Problem details: Search the records for the string "Modern", then copy each line that has it.

[Stored data]
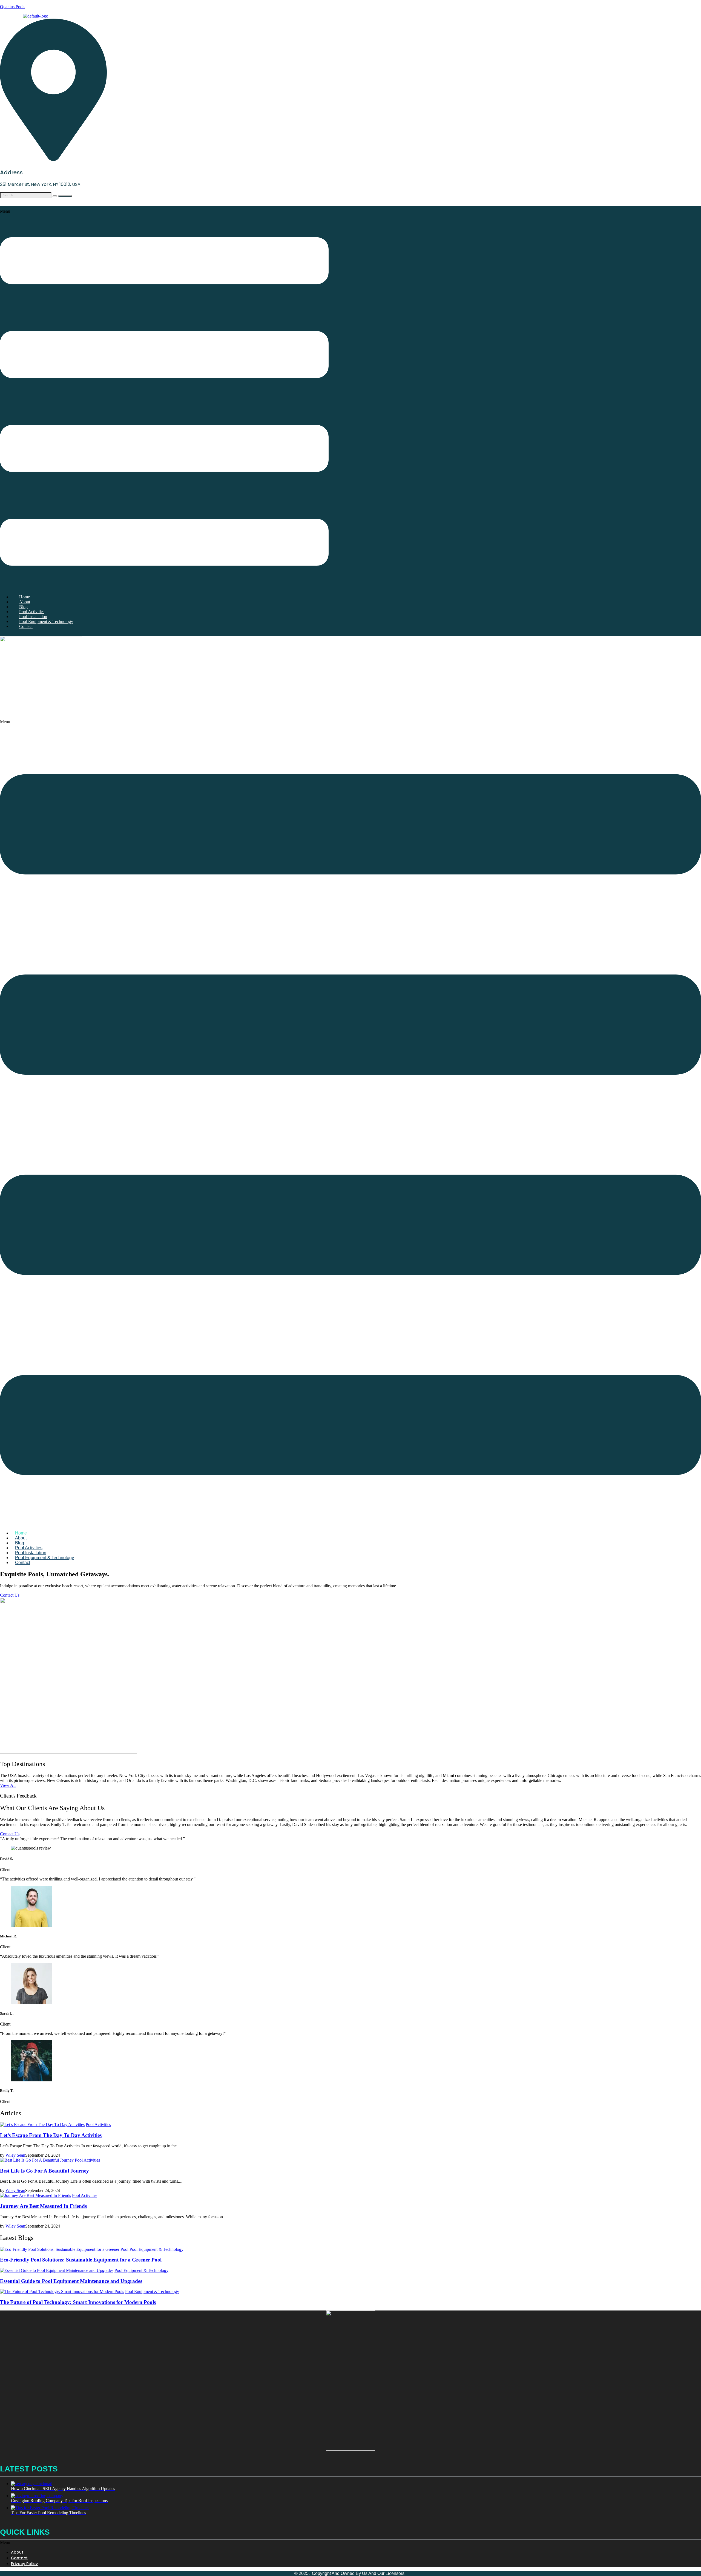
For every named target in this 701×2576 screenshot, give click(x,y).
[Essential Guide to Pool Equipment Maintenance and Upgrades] (56, 2270)
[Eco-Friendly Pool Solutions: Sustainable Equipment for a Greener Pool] (64, 2249)
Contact (26, 626)
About (17, 2552)
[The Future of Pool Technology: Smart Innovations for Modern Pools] (62, 2291)
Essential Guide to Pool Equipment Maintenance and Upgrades (71, 2281)
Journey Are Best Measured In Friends (43, 2206)
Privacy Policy (24, 2563)
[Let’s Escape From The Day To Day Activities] (42, 2124)
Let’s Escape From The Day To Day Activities (51, 2135)
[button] (164, 399)
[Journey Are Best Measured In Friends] (35, 2195)
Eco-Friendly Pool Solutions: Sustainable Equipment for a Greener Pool (81, 2260)
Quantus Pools (12, 6)
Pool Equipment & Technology (46, 621)
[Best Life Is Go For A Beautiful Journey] (37, 2160)
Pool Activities (98, 2124)
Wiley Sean (15, 2155)
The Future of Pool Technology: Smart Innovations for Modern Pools (78, 2302)
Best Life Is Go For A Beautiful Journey (44, 2171)
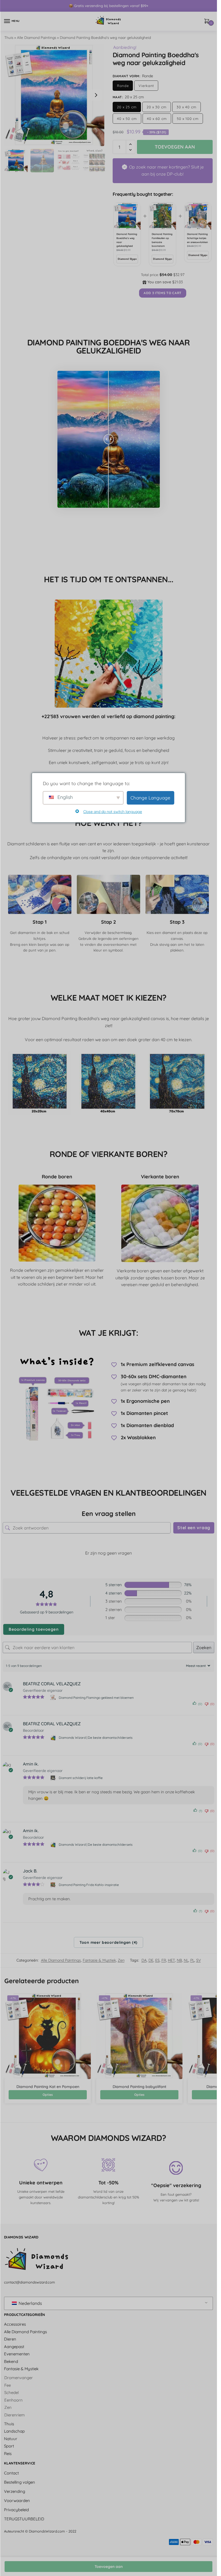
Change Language (150, 798)
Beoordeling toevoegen (34, 1629)
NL (186, 1960)
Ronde (123, 85)
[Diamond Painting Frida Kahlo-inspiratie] (53, 1885)
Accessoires (15, 2324)
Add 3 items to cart (163, 293)
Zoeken (203, 1647)
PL (192, 1960)
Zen (121, 1960)
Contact (11, 2473)
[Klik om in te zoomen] (54, 95)
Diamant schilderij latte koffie (81, 1778)
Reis (8, 2453)
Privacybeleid (16, 2509)
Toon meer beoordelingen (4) (108, 1942)
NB (179, 1960)
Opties (48, 2095)
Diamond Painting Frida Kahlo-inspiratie (89, 1885)
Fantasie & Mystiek (99, 1960)
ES (157, 1960)
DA (144, 1960)
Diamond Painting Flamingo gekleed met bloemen (96, 1698)
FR (163, 1960)
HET (171, 1960)
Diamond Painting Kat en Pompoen (47, 2086)
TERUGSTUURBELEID (24, 2518)
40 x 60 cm (157, 118)
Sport (9, 2446)
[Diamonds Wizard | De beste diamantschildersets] (53, 1737)
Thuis (8, 37)
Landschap (14, 2431)
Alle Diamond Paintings (36, 37)
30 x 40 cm (186, 107)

Solution to this problem:
[The Future of Pool Technology: Smart Innovations for Modern Pools] (62, 2291)
The Future of Pool Technology: Smart Innovations for Modern Pools (78, 2302)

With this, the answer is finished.